Je hebt alle fases van het bedenken van jouw value proposition doorlopen. Je hebt kritisch naar jouw value proposition canvas gekeken en om jouw kansen op succes te vergroten heb je alles goed getest. Je nieuwe product of dienst is op de markt en de eerste echte klanten kopen datgene waar jij weken, maanden of misschien zelfs jaren aan hebt gewerkt.
Hoewel er al zoveel werk is verzet, ben je eigenlijk pas net begonnen. Want een succesvolle value proposition is er eentje die blijvend waarde biedt voor haar afnemers. Door blijvend waarde te bieden, blijven ook de afnemers komen. En alleen met een continue stroom aan afnemers blijft jouw onderneming financieel gezond en toekomstbestendig.
Hoe weet je of jij die waarde biedt? Hoe zorg je ervoor dat je niet afdwaalt en de klik met de klant verliest? Hoe hou je jezelf scherp en hoe kijk je kritisch naar dat wat je aan het doen bent? En vooral: is dat wat je doet nog goed genoeg voor de klant?
Ruud Frambach, hoogleraar marketing aan de Vrije Universiteit in Amsterdam schreef in zijn onlangs verschenen boek Doet Marketing Ertoe? hoe je waarde voor de afnemer in kaart brengt met behulp van onderstaande vier metrics.
***Gratis Tip*** heb je het boek van Ruud Frambach nog niet in huis? Daar is gelukkig wat aan te doen. Bestel ‘m op managementboek en je verzekert je van een handzaam en praktisch boek die alle kanten van jouw marketingstrategie meetbaar en inzichtelijk maakt. Een absolute must-read voor de marketeer van nu die serieus met zijn vak bezig is.
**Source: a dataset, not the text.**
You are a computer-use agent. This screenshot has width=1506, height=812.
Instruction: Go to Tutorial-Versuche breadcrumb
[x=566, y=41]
#1 – Kwaliteit meten met behulp van SERVQUAL
Hoe beter de kwaliteit van jouw product of dienst, hoe hoger de waarde die de klant ervaart. Elke klant heeft een bepaalde verwachting van kwaliteit en vormt een bepaalde perceptie van die kwaliteit zodra hij in contact komt met jouw product. Een goed model om de verwachte en gepercipieerde kwaliteit (van diensten) in kaart te brengen is het SERVQUAL model.
Je legt jouw klanten 25 vragen voor (bijvoorbeeld deze of deze) die samen vijf dimensies van jouw dienst in kaart brengen. De vijf dimensies die je in kaart brengt met deze 25 vragen zijn:
- Tastbaarheden: hoe goed vinden klanten de tastbare zaken van jouw dienst? Is de look en feel op orde, hoe is de inrichting van jouw winkel, hoe verzorgd ziet de receptie eruit?
- Responsiviteit: wat vinden klanten van de snelheid waarmee ze geholpen worden? Binnen hoeveel tijd krijgen zij een antwoord op hun vraag? Kunnen ze makkelijk iemand te spreken krijgen?
- Betrouwbaarheid: hoe accuraat vinden klanten de dienst? Levert deze dienst steeds dezelfde uitkomst voor jouw klant? Hoe eerlijk is de dienst?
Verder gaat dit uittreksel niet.